International meeting in Peru

The 2004 South American Summit - the third of its kind, after earlier events in Brasília (September 2000) and Guayaquil (July 2002) - was held in Cuzco and Ayacucho, Peru, on 7 -9 December 2004. Officially it constituted the Extraordinary Meeting of the Andean Presidential Council (Reunión Extraordinaria del Consejo Presidencial Andino ) and was also billed as the Third Meeting of Presidents of South America (III Reunión de Presidentes de América del Sur).

The main item on the agenda was the signature, by heads of state and plenipotentiary representatives of 12 South American nations, of the Cuzco Declaration, a two-page document containing a preamble to the deed of foundation of the South American Community of Nations (or "South American Union"), uniting the region's two existing free-trade organisations - Mercosur and the Andean Community.

Ayacucho was chosen for symbolic reasons: it was there that Antonio José de Sucre, fighting under the banner of Simón Bolívar "the Liberator", defeated the last Imperial Spanish troops in South America on 9 December 1824.
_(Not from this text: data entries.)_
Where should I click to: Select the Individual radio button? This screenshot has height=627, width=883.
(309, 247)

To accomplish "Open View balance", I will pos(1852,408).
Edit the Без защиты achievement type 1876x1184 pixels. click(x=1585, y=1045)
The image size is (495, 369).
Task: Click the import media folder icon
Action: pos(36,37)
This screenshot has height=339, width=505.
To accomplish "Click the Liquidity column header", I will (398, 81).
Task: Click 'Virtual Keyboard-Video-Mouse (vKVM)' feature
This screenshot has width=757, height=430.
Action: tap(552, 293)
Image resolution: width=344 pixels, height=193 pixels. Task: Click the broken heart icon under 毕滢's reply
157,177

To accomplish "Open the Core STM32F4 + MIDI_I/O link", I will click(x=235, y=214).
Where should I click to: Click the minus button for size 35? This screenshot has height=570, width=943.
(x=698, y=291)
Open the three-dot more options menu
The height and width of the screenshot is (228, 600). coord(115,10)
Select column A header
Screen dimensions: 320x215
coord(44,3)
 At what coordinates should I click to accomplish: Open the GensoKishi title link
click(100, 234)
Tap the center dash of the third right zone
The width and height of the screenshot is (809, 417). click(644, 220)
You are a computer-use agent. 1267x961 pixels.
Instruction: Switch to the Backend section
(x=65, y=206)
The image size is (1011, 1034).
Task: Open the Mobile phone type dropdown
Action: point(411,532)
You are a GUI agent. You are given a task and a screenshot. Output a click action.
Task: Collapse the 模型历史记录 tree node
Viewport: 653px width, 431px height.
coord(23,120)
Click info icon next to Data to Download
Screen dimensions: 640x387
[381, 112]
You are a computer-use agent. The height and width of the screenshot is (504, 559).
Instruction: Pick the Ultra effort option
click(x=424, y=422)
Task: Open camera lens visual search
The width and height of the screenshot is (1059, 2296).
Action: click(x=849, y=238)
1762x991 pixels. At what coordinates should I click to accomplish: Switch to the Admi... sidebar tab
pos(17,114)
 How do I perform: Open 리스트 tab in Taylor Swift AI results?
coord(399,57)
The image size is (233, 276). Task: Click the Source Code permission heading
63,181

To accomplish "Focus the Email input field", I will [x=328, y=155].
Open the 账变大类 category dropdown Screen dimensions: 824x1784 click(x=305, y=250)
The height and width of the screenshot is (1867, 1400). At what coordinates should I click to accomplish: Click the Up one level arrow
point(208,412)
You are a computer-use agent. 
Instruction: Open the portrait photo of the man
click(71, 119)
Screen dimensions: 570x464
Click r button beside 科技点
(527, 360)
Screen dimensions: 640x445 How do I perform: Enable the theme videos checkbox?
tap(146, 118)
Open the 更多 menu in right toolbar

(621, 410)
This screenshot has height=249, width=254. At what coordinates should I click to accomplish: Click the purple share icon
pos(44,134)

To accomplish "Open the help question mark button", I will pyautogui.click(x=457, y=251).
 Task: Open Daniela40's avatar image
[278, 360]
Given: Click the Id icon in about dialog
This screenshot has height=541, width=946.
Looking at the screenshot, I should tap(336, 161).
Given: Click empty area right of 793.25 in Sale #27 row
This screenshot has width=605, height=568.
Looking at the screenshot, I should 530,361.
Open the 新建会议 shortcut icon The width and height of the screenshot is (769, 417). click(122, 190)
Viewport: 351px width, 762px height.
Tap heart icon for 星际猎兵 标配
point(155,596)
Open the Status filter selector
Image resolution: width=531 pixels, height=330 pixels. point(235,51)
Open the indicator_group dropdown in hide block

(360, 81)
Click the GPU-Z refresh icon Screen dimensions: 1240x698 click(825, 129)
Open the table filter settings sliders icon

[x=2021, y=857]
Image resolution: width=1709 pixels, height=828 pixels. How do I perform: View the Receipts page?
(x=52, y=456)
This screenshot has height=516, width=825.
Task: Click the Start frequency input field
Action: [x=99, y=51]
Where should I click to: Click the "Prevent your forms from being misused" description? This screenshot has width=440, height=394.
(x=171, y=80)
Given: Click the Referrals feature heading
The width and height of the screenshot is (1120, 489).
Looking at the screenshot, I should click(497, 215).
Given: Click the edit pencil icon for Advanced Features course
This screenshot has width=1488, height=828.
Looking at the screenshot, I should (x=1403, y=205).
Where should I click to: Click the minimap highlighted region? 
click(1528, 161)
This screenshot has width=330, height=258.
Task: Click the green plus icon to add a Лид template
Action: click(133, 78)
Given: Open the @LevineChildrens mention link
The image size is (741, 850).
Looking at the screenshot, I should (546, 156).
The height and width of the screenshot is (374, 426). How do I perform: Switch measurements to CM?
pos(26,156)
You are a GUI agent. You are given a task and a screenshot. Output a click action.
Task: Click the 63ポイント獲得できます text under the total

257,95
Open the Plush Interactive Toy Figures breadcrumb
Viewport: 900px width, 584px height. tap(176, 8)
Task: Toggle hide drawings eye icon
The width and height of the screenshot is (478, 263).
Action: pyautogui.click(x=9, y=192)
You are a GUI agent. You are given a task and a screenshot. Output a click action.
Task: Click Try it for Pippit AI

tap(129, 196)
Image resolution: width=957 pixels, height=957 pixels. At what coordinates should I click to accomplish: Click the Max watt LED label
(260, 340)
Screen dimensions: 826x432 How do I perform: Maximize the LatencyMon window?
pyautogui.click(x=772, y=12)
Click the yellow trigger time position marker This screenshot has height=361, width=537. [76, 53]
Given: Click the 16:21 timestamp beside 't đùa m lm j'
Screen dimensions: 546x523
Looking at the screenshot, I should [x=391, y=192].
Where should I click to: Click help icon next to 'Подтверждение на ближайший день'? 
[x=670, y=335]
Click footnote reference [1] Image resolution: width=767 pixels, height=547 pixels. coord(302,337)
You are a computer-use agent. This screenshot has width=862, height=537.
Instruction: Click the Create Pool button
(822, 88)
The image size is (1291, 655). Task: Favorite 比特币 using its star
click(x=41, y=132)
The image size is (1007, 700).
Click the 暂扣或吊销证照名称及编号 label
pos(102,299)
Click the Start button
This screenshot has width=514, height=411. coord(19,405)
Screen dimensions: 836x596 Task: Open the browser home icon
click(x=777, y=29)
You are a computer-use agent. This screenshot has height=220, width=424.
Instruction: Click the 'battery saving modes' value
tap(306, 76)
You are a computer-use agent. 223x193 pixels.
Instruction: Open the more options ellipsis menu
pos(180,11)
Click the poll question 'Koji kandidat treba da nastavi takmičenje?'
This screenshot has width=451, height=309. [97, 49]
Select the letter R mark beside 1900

While the organisation's exact nature and functions - and even its name - remain unclear, it aspires to evolve along the lines followed by the continental integration efforts of the European Union, rather than becoming a mere free-trade area. The initiative emerged - largely at the instigation of Brazil - in response to the failed negotiations of the Free Trade Area of the Americas. The FTAA process has been stalemated for more than 12 months in the wake of irreconcilable differences, largely along the geopolitical faultlines between Latin America and the Caribbean on the one hand and the United States and Canada on the other.

==Participating nations==
- Argentina - Néstor Kirchner not attending
- Bolivia - represented by Carlos Mesa
- Brazil - represented by Luiz Inácio Lula da Silva
- Colombia - represented by Álvaro Uribe
- Chile - represented by Ricardo Lagos
- Ecuador - Lucio Gutiérrez not attending
- Guyana - represented by Bharrat Jagdeo
- Paraguay - Nicanor Duarte not attending
- Peru - represented by Alejandro Toledo
- Suriname - represented by Ronald Venetiaan
- Uruguay - Jorge Batlle not attending
- Venezuela - represented by Hugo Chávez

Mexico (Foreign Minister Luis Ernesto Derbez) and Panama (President
Martín Torrijos) are also attending the event, with nonparticipating observer status.